Founder and managing director of the Suzlon Group Tulsi Tanti said investment in clean energy requires a clear and stable policy environment, but that projects had stalled in Australia while the RET is being reviewed.
With India planning to more than double the share of renewables in its mix of fuels in the next five years, Mr Tanti said every nation needs a “long-term investment-grade policy that will underpin the move to a clean energy economy”.
Senvion Australia, part of the Suzlon Group, began developing and building wind farms in Australia 12 years ago and represents a third of the wind industry’s investment in Australia to date across 18 wind farms.
Senvion’s chief executive officer Chris Judd said the Federal Coalition’s intent to cut the target from 41,000gW hours of electricity to come from large-scale renewable sources by 2020 to 26,000gW hours is an “inexplicable” broken promise.

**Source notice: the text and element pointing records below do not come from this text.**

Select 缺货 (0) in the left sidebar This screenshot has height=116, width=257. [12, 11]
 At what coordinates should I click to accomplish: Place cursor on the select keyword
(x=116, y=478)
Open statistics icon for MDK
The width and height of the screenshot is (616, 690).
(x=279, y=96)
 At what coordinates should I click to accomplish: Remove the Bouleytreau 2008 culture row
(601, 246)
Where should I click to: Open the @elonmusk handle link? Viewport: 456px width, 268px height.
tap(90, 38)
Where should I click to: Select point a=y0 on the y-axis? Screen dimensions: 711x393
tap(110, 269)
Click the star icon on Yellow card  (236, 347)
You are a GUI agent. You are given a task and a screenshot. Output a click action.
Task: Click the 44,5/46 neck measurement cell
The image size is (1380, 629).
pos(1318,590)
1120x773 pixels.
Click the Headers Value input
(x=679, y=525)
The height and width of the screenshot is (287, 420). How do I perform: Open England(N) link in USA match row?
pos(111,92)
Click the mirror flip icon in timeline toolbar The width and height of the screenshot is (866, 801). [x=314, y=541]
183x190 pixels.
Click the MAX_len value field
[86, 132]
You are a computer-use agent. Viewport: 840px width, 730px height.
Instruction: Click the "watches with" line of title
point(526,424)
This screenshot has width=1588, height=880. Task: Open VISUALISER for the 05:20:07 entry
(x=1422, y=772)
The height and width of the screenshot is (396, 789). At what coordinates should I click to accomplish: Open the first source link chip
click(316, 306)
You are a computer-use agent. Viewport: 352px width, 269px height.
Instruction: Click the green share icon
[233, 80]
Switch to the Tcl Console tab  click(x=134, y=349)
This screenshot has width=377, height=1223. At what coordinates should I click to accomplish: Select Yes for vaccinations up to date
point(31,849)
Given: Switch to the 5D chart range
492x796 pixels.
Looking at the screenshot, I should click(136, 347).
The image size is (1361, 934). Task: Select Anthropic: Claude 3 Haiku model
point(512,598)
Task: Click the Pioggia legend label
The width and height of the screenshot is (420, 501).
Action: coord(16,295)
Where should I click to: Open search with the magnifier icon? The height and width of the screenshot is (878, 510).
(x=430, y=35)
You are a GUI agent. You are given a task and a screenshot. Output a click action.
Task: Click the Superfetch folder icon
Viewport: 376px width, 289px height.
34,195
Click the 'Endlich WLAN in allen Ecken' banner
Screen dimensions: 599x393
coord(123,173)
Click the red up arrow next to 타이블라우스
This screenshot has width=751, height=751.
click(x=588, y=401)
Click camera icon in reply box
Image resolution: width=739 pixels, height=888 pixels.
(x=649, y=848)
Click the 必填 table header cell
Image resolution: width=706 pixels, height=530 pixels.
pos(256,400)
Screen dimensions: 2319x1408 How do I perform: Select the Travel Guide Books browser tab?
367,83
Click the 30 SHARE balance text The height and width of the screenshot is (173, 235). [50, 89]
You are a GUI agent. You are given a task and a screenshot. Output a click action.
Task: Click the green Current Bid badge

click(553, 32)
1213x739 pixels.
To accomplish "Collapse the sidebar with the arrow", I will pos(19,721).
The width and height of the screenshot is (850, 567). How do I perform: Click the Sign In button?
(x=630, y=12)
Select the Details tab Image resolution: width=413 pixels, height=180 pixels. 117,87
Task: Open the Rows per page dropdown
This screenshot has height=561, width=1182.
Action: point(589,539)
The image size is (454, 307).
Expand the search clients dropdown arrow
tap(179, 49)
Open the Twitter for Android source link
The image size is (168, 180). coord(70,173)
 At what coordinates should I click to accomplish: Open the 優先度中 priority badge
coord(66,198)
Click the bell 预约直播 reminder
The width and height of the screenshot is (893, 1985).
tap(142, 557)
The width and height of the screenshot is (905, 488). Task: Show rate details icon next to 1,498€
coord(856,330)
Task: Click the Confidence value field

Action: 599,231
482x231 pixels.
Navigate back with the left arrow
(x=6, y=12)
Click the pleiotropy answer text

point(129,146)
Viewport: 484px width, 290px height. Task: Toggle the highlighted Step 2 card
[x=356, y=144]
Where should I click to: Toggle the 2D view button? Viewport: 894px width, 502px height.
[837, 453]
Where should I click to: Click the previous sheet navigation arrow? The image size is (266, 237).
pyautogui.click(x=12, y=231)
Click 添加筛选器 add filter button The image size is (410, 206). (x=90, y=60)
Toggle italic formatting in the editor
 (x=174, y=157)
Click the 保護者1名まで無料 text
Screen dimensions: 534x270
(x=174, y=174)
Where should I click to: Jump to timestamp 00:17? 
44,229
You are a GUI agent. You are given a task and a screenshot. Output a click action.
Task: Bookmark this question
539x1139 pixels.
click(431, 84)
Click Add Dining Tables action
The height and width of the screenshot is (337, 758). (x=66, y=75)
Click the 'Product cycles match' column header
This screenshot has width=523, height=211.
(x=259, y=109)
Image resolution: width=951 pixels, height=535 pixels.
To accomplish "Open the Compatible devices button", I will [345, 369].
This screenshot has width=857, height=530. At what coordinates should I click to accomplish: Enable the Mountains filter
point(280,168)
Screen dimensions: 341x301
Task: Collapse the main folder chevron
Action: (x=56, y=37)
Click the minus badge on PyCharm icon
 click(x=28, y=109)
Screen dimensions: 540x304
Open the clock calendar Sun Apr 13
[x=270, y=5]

“This is backward thinking that is out of sync with the rest of the world and will leave Australians paying higher bills for a dirtier future,” Mr Judd said.
Calling for a return to bipartisan support, Mr Judd said Australia’s reputation as a safe place to invest now has a big question mark over it.
“We are missing out on billions of capital that is now flowing to countries with stable and supportive policy environments for clean energy,” he said.
Mr Tanti said wind was now globally competitive with coal and Australia should take its cue from the latest UN climate change report.
“As the leading wind energy majors continue to leverage on their technology edge, we have witnessed a reduction in the cost and an increase in reliability. All these developments will surely boost the growth of the global wind industry in the future,” he said.
“The recent IPCC Synthesis Report found it is imperative countries the world over, including Australia, adopt and support renewable energy initiatives so that by 2050, 80 per cent of the world’s electricity could be produced from low-carbon sources such as wind energy.
“This will protect our environment from irreversible damage, a situation that is staring us in the face at the moment.”